[Saved entries]
========================================================================

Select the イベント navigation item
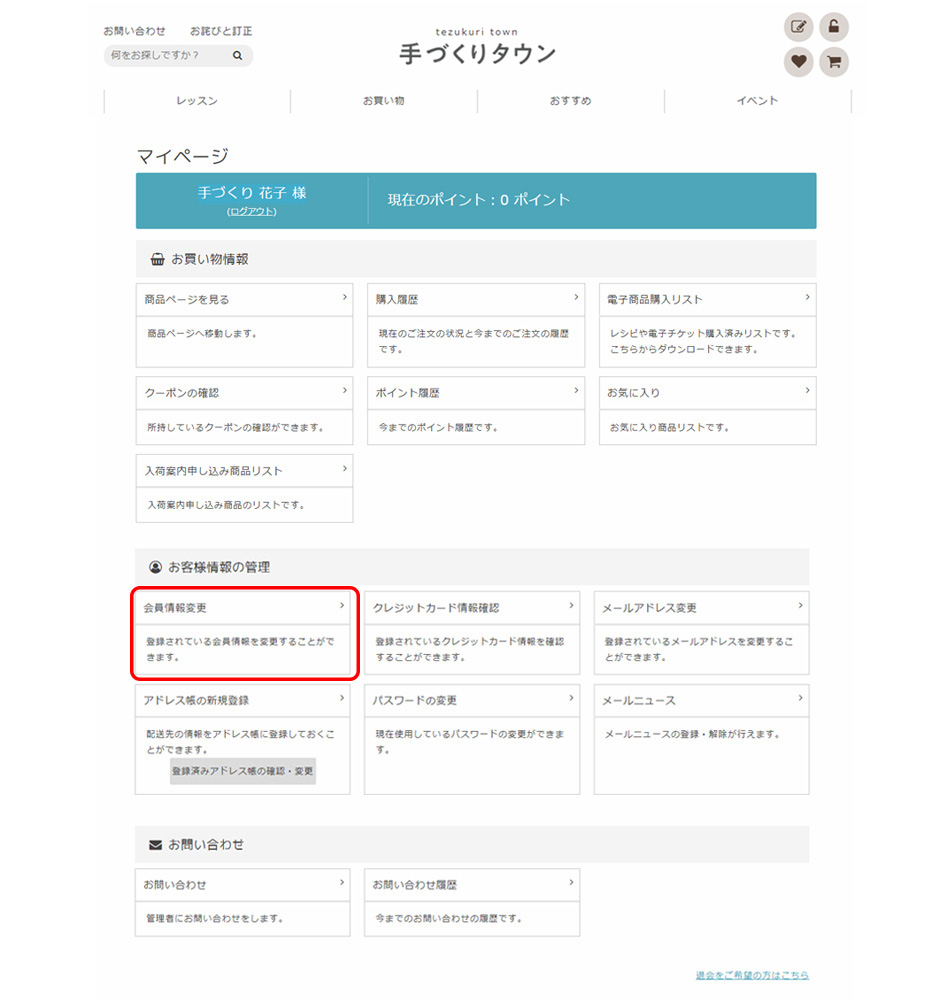Image resolution: width=950 pixels, height=1000 pixels. pos(757,101)
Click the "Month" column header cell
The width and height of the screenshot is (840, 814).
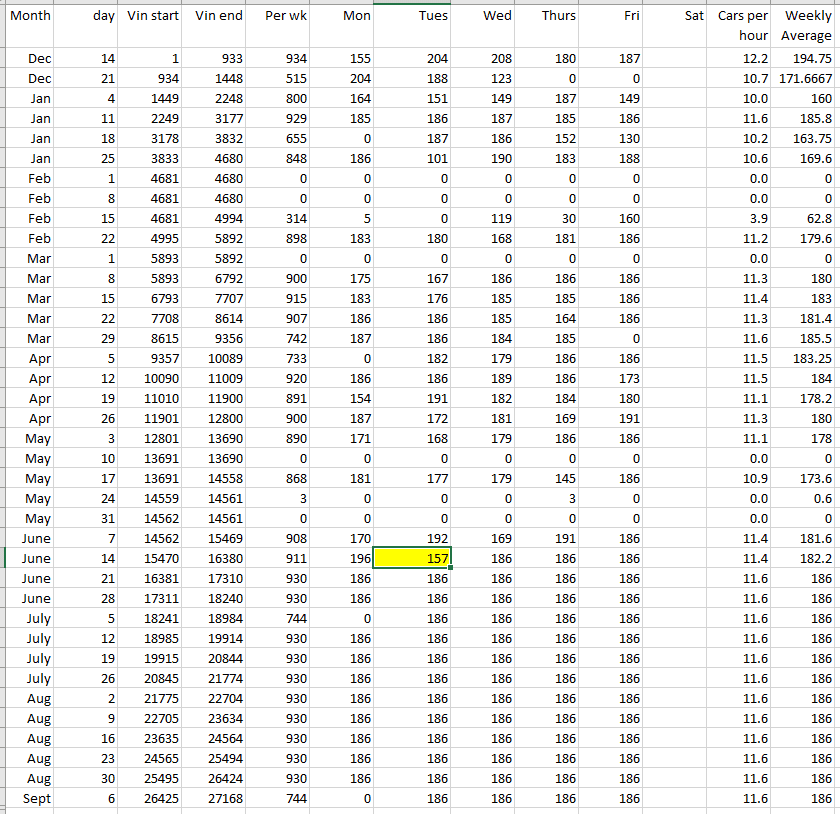tap(30, 16)

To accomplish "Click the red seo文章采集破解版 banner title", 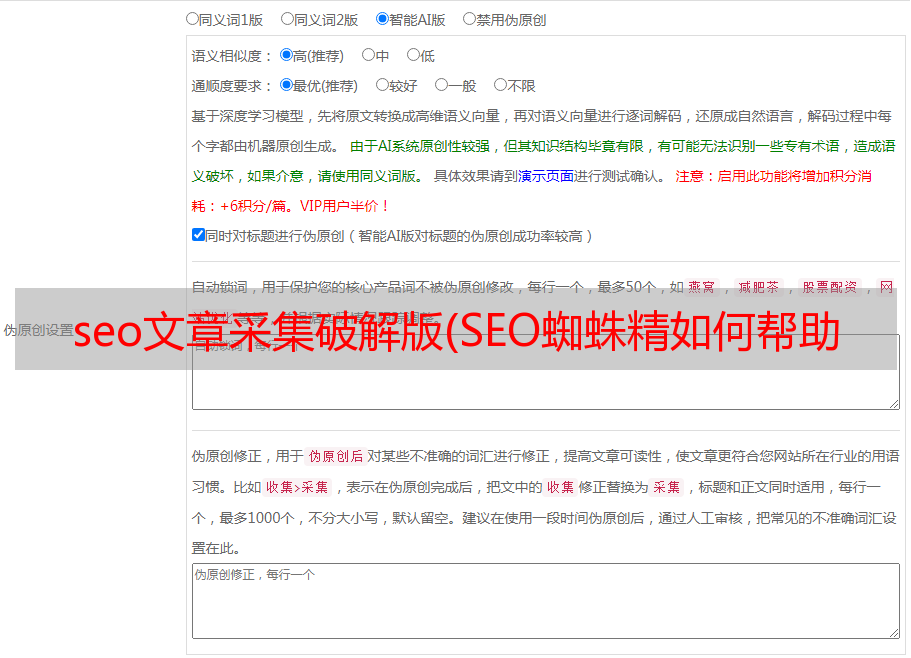I will (x=457, y=330).
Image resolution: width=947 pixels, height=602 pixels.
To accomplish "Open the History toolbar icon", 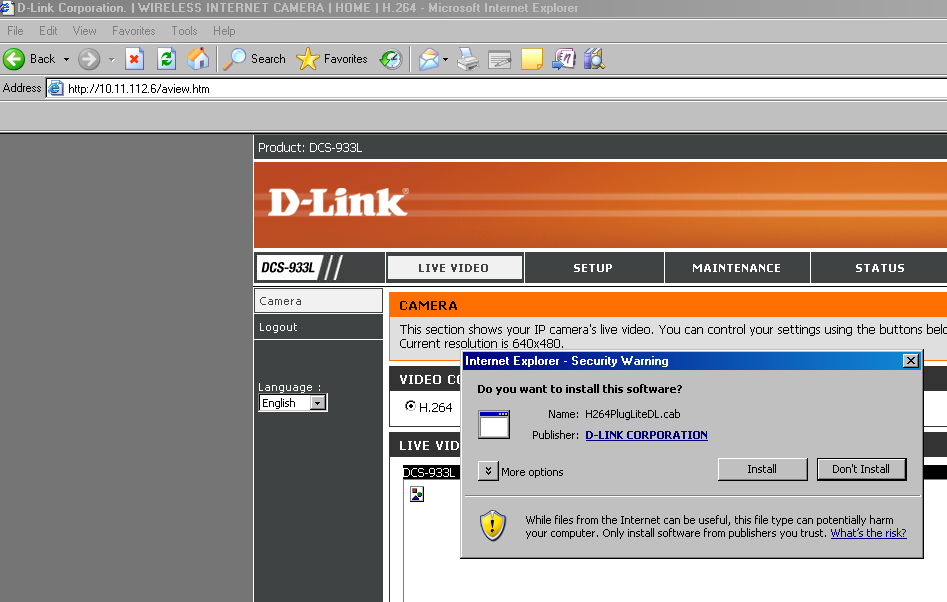I will (x=390, y=59).
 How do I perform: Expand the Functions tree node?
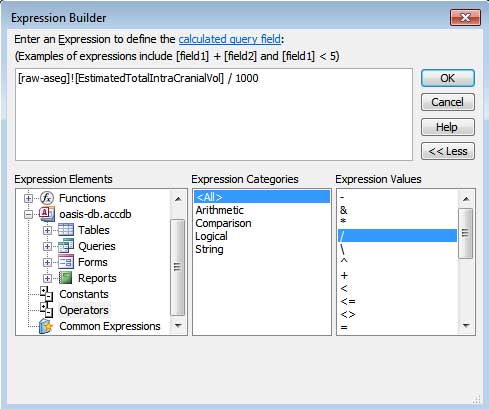[x=28, y=198]
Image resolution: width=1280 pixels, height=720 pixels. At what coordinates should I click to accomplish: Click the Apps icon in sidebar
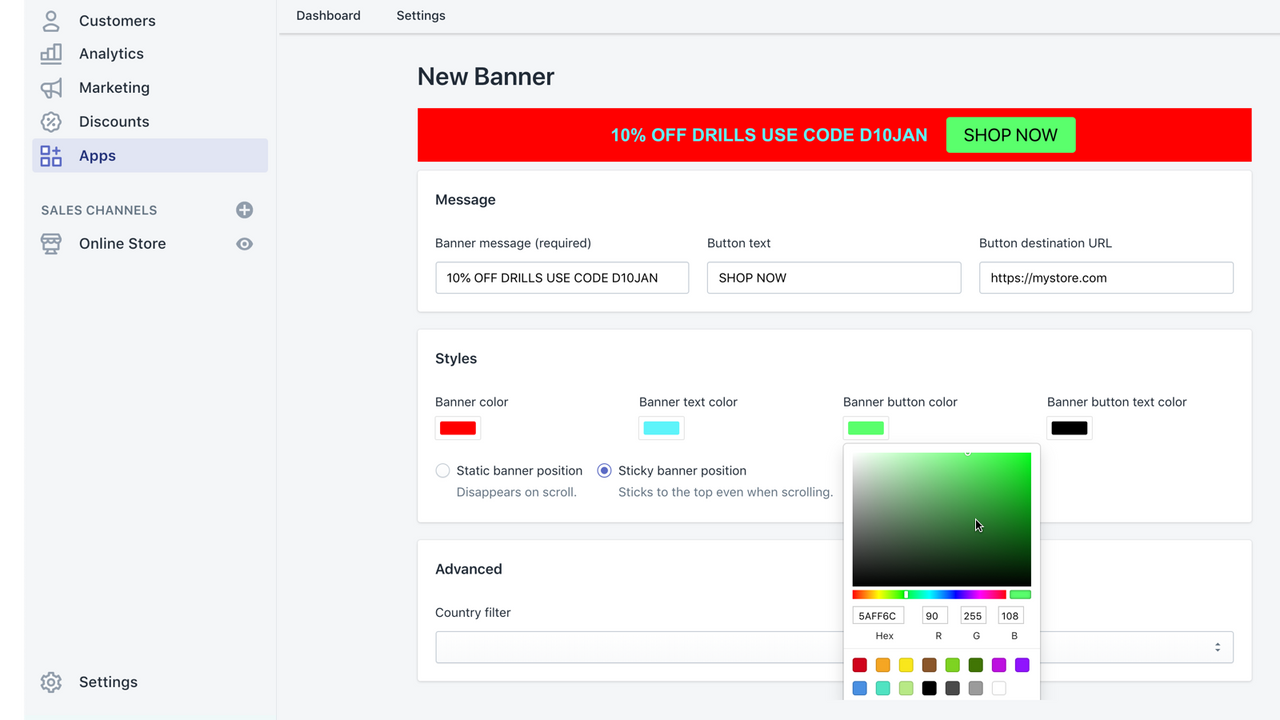(x=51, y=155)
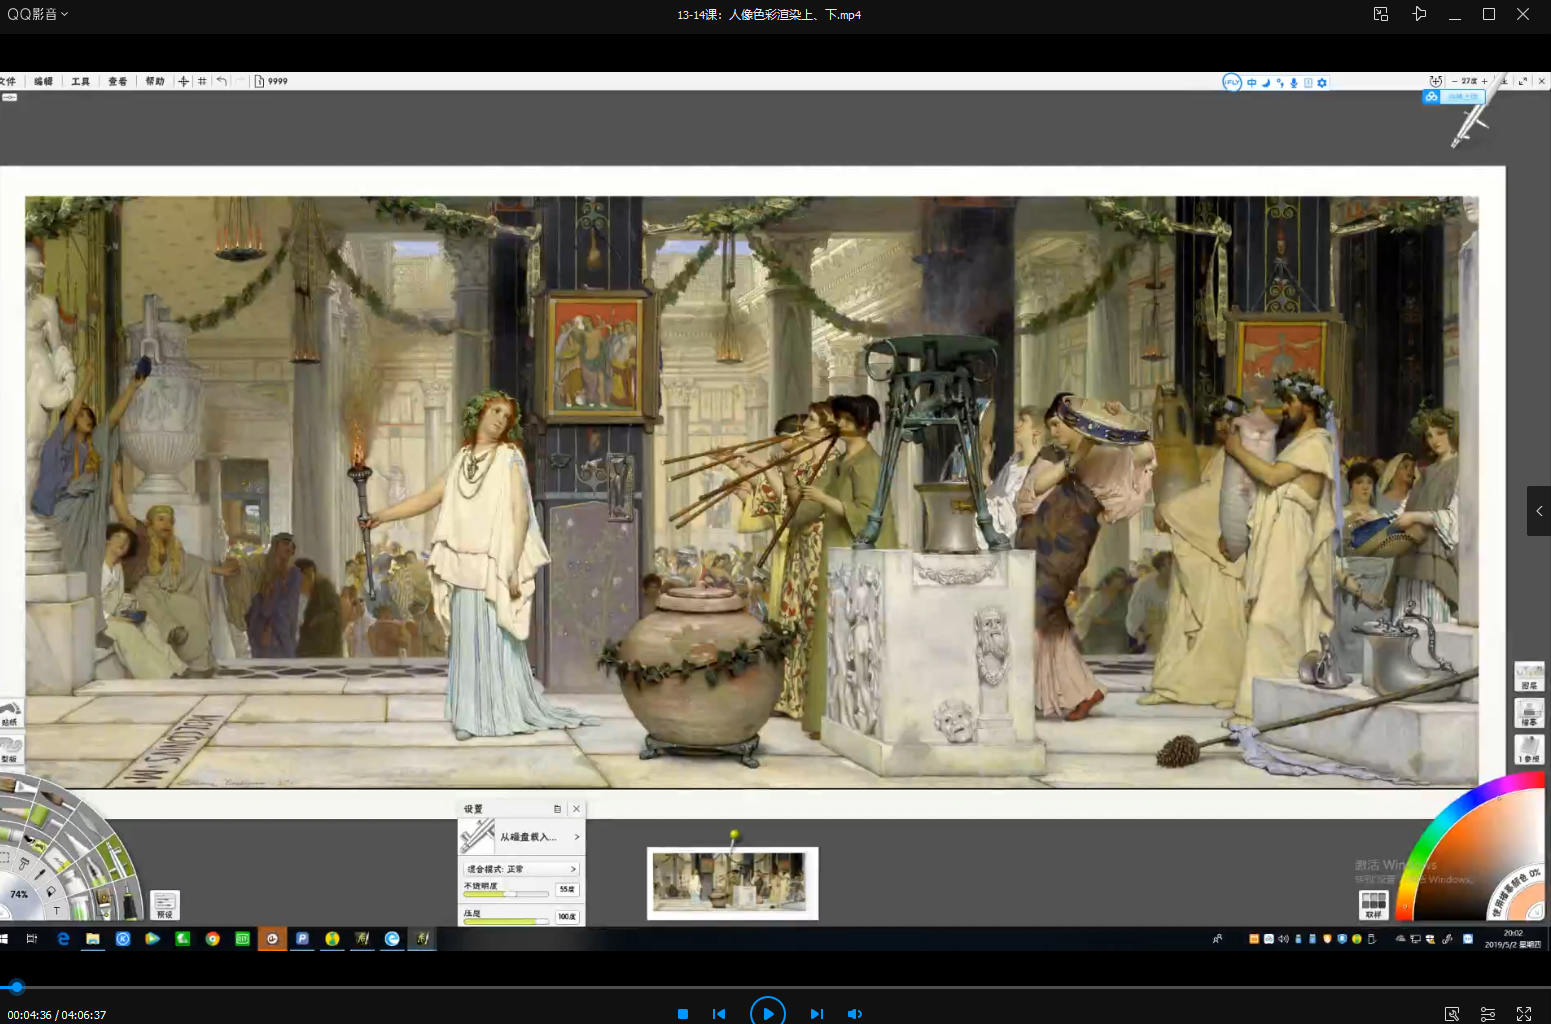The height and width of the screenshot is (1024, 1551).
Task: Click the 取样 sampling button
Action: pos(1373,905)
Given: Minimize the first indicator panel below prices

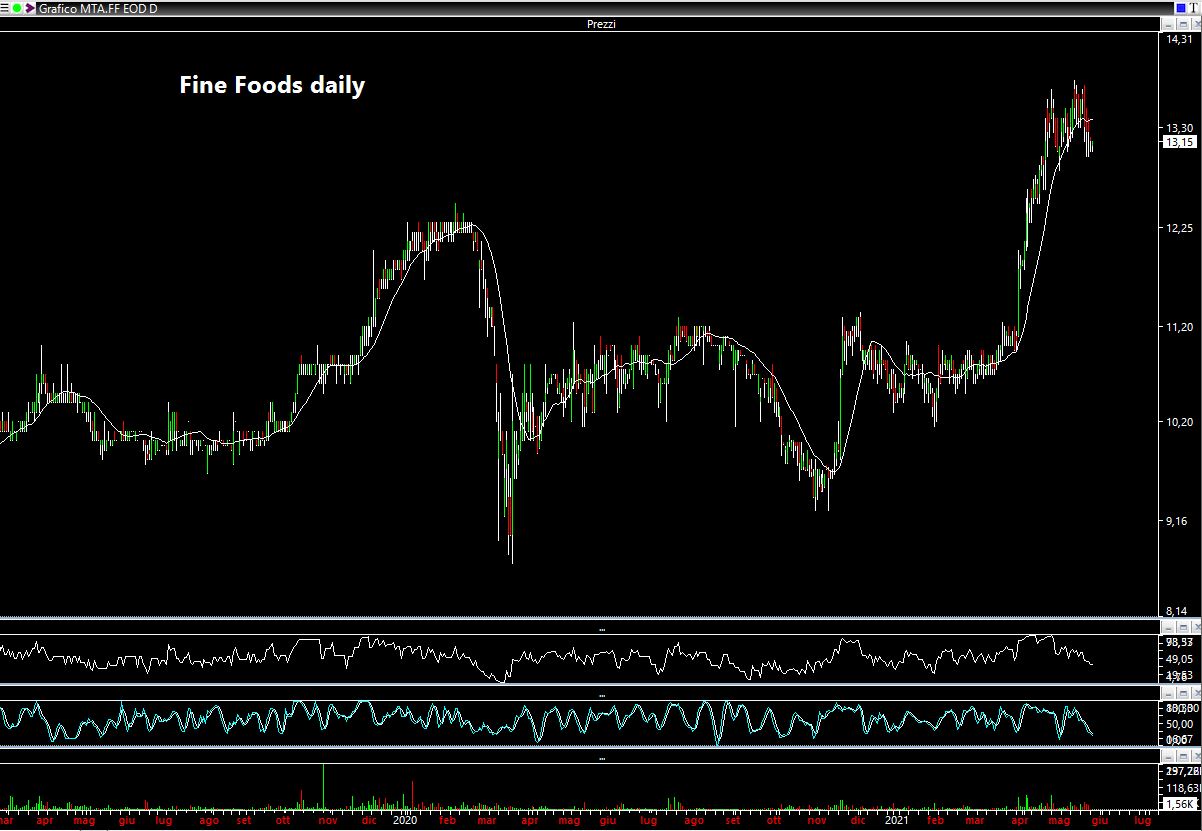Looking at the screenshot, I should (1168, 627).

========================================================================

WORK TO BE COMPLETED – With pictures left out, repeat exactly the lines from the one containing "Given: Minimize the" through the last line of the data above, inclusive, and nothing else.

EXERCISE RESULT –
Given: Minimize the first indicator panel below prices

Looking at the screenshot, I should (1168, 627).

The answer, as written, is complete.